Insurance is provided against failing to have an opportunity to earn whatever level of income, within the projected structure, the policy holder names, in which case the insurance company will pay the policy holder the difference between that coverage level and the income he does in fact have an opportunity to earn. (Dworkin 1981, 317)
Dworkin argues that no one would buy insurance against failing to have the very highest paying jobs. Instead, they would seek to insure against failing to have a modestly paying job. If they genuinely cannot find adequate work, they receive a payout from the insurance plan to pick up the difference between what they can earn and what they wanted to earn. And if they can do better, they pay their premiums to the state as taxes.
What you get is a social safety net. You have an ersatz insurance policy that guarantees you what we deem to be a minimum standard of living, no matter how successful you are in the labor market. But we aren’t committed to saying that everyone has to have the standard of living that movie stars do. A society passes the envy test if none of its members would trade their bundle of things, work, and risks taken in the hypothetical insurance market for someone else’s.
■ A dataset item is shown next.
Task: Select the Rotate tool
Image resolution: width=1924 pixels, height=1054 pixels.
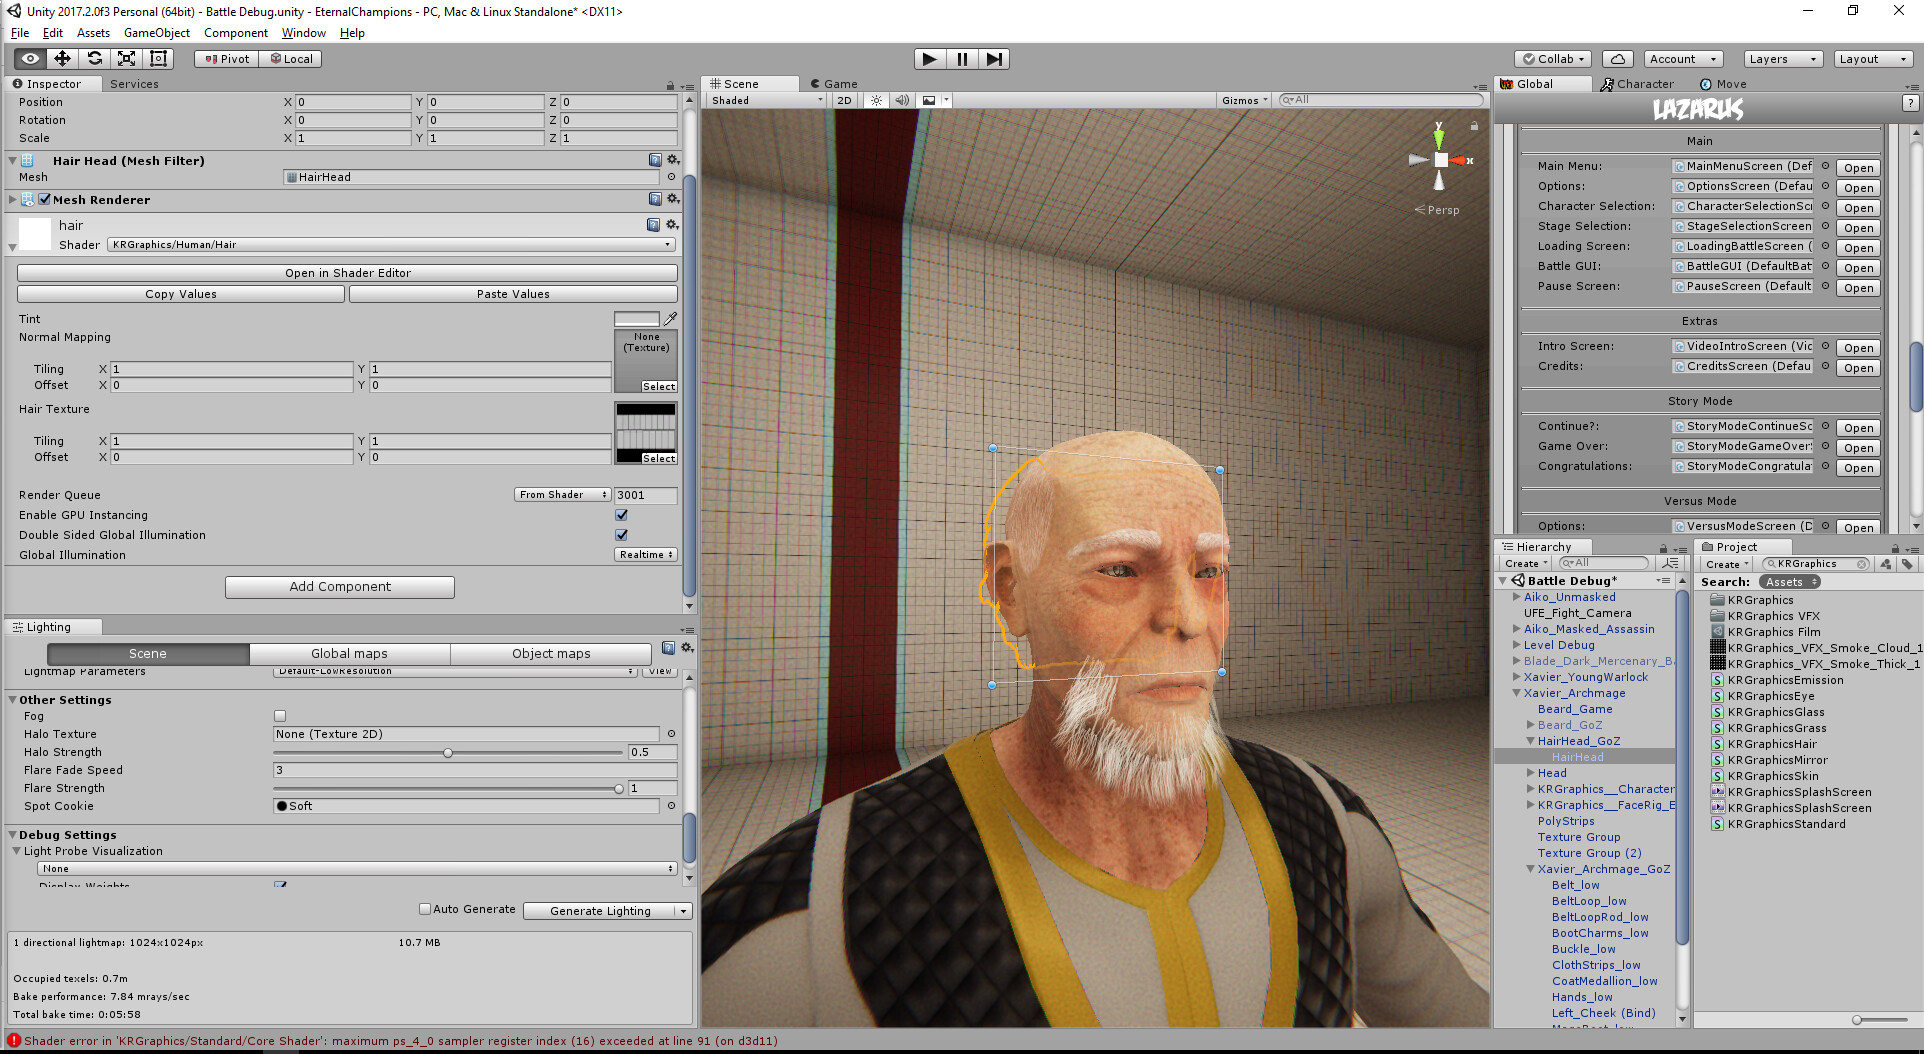Action: (95, 58)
So are we done? Almost, but not quite.
We have to deal with the problem of moral hazard. If you have an insurance policy that guarantees you an income and you could basically earn that income by working, you have an obvious incentive to say you can’t find work and collect on the insurance policy instead. That’s both unfair to others and bad for the productive capacity of the society.
Dworkin tries to draw the line between people who are genuinely undercompensated and those who are trying to game the system in the way that all insurance plans do: with deductibles and co-pays (Dworkin 1981, 325–26). The trick is to set the insurance payout low enough so that no one will be tempted to avoid work just in order to collect insurance. The idea is that almost everyone who does collect would be genuinely needy. This will be difficult to do in practice, but it is the sort of thing that insurance companies do all the time. So it is not an insuperable problem, Dworkin maintains.
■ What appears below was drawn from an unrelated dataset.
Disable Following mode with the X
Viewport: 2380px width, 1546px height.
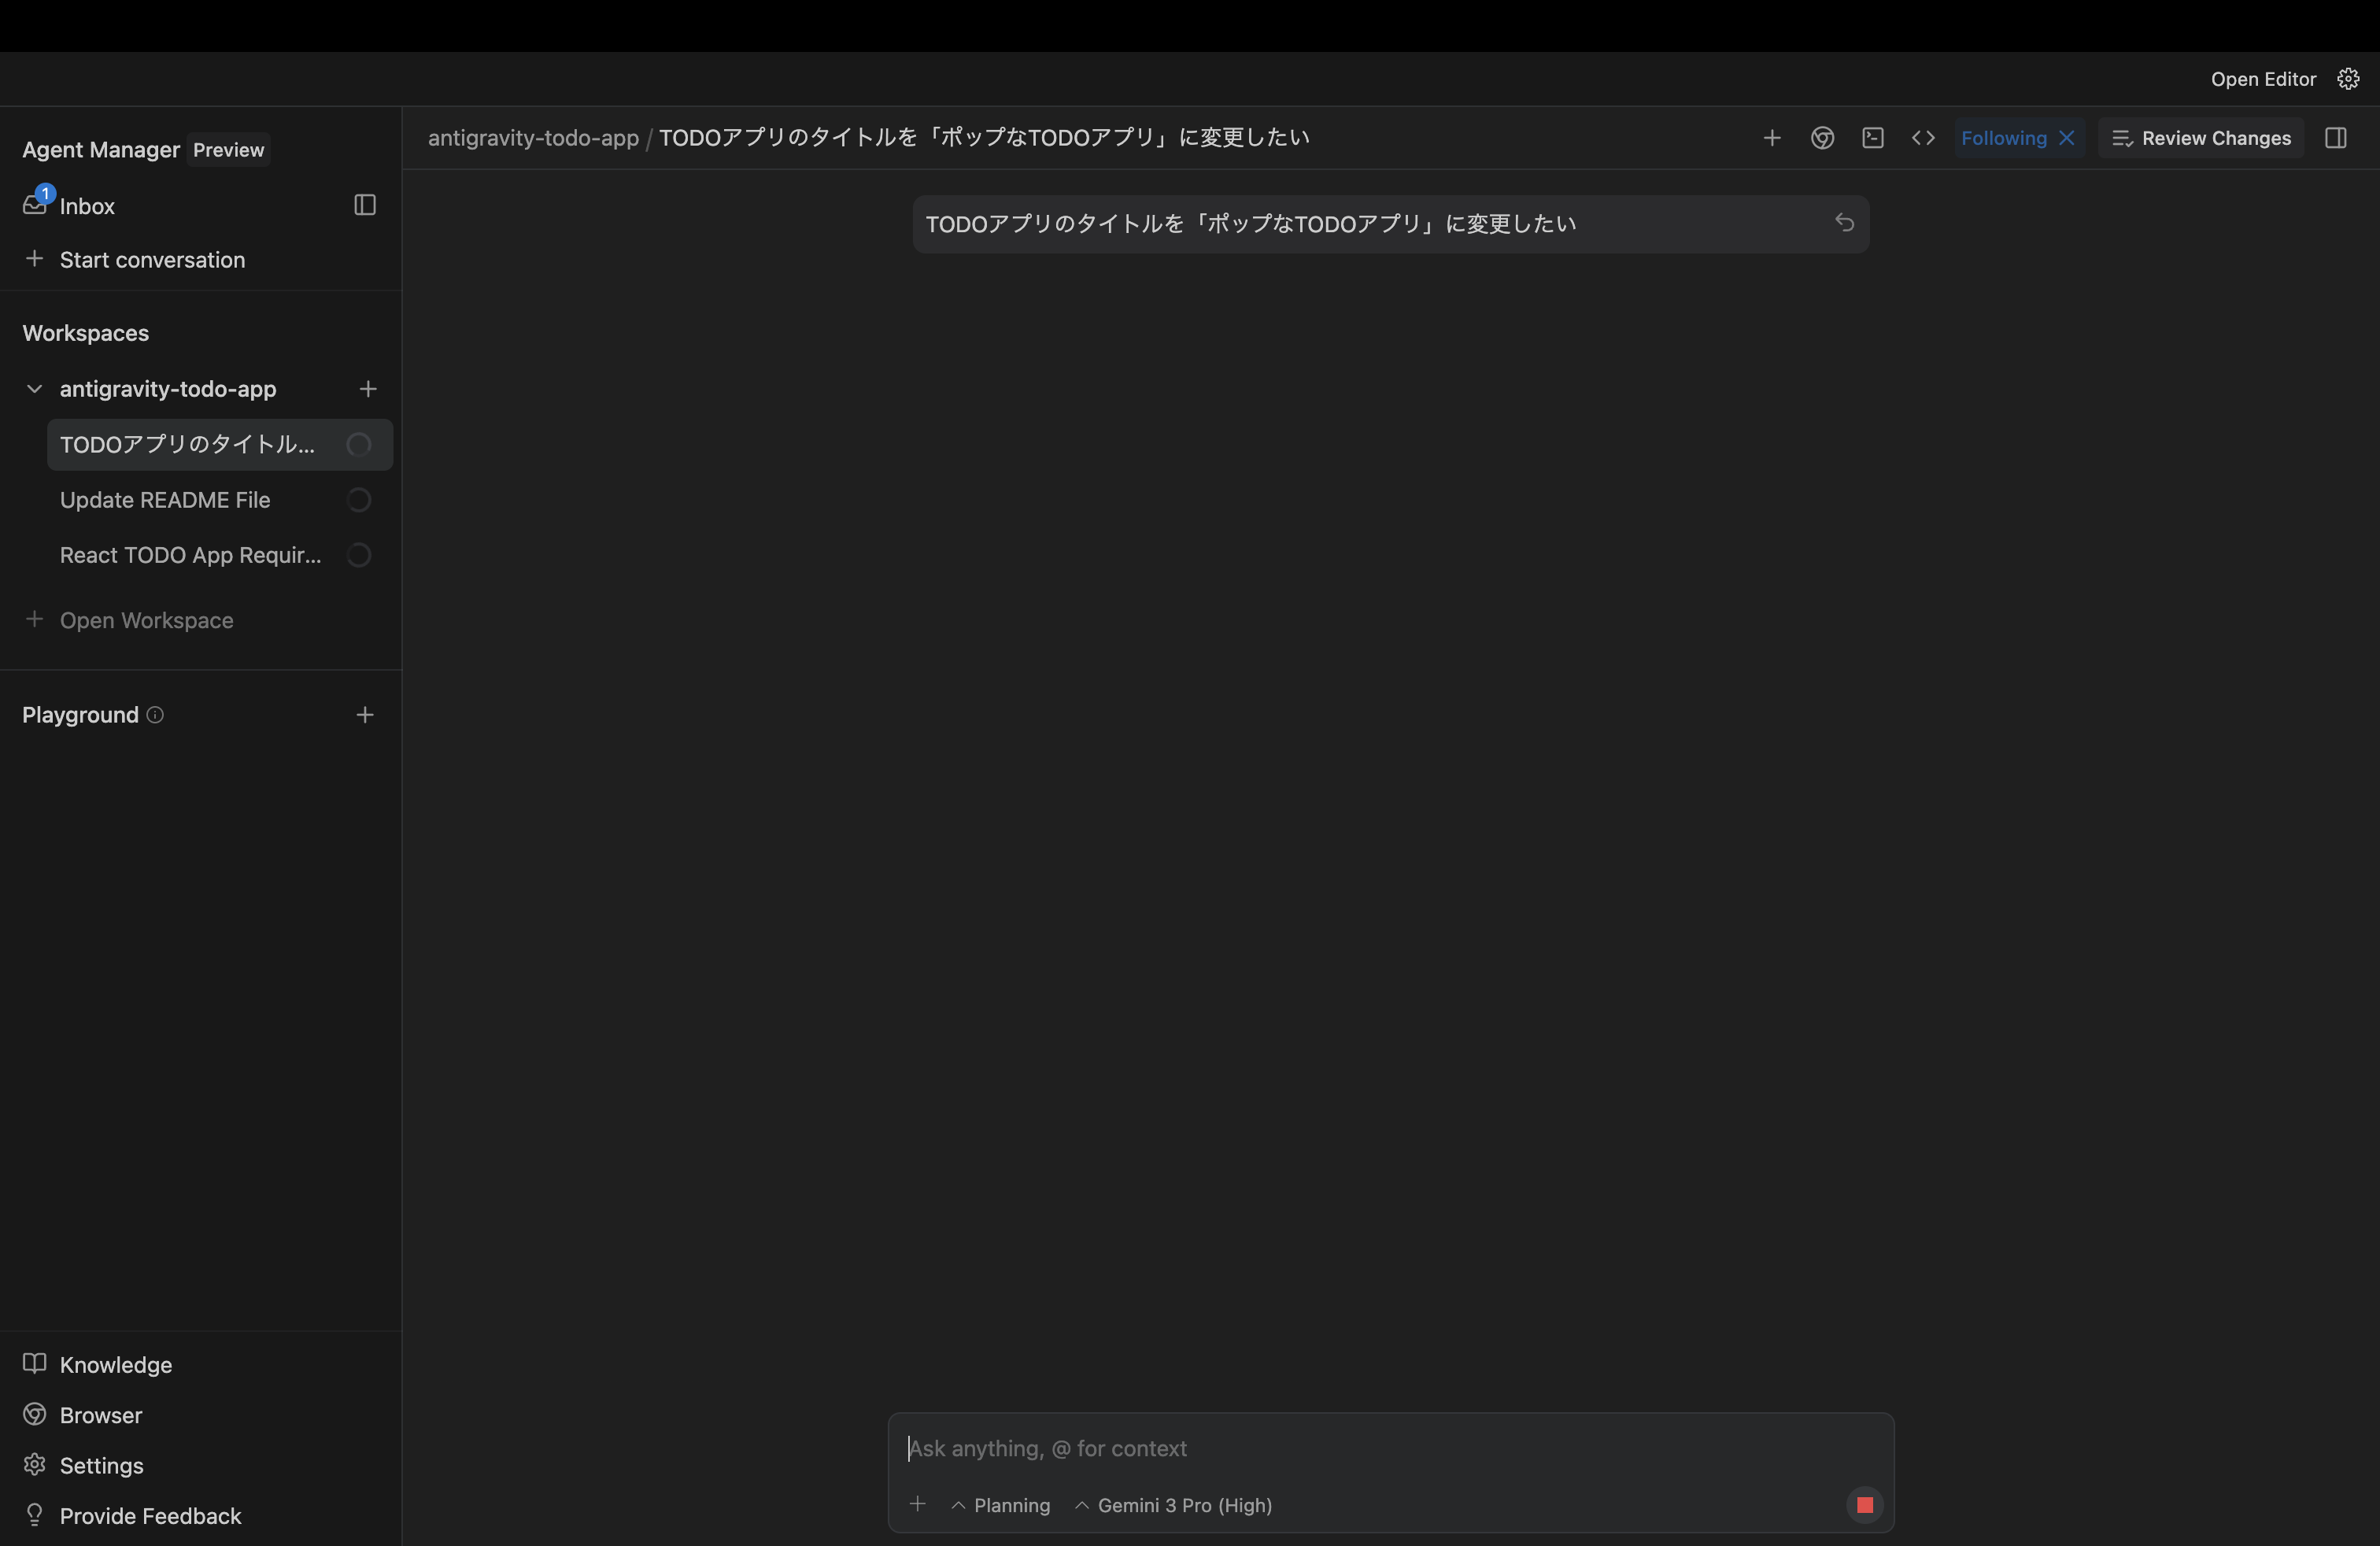pos(2067,138)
Professor Brown thought Dworkin was mistaken in thinking he had given an argument for a progressive income tax, where the tax rates go up with higher levels of income. Dworkin pointed out that people would choose to pay a higher premium if they were wealthier due to the declining marginal utility of money (Dworkin 1981, 323–25). But, as Brian pointed out, that would be so even if tax rates were a flat percentage that applied to all income levels or even if tax rates declined for wealthier people. In either case, the wealthy would (or could) still pay more in total dollars. Of course, they would pay more with a progressive schedule of income tax rates too. The point is just that the argument only supports the conclusion that the wealthy would pay higher premiums than others do. It does not single out a progressive income tax scheme over a flat or even a mildly regressive one.
I closed by mentioning a few differences between Dworkin and Rawls. Rawls gives priority to the worst off class while Dworkin does not. Dworkin’s theory is much more individualistic than Rawls’s, as Rawls is concerned with slices of the income distribution. Finally, Dworkin addresses the problems that people with disabilities face while Rawls assumes that everyone is a fully participating member of the economy. Nor does Rawls consider any of the special problems that full time workers with disabilities might face.
And with that, we rest.
Dworkin, Ronald. 1981. “What Is Equality? Part 2: Equality of Resources.” Philosophy & Public Affairs 10 (4): 283–345.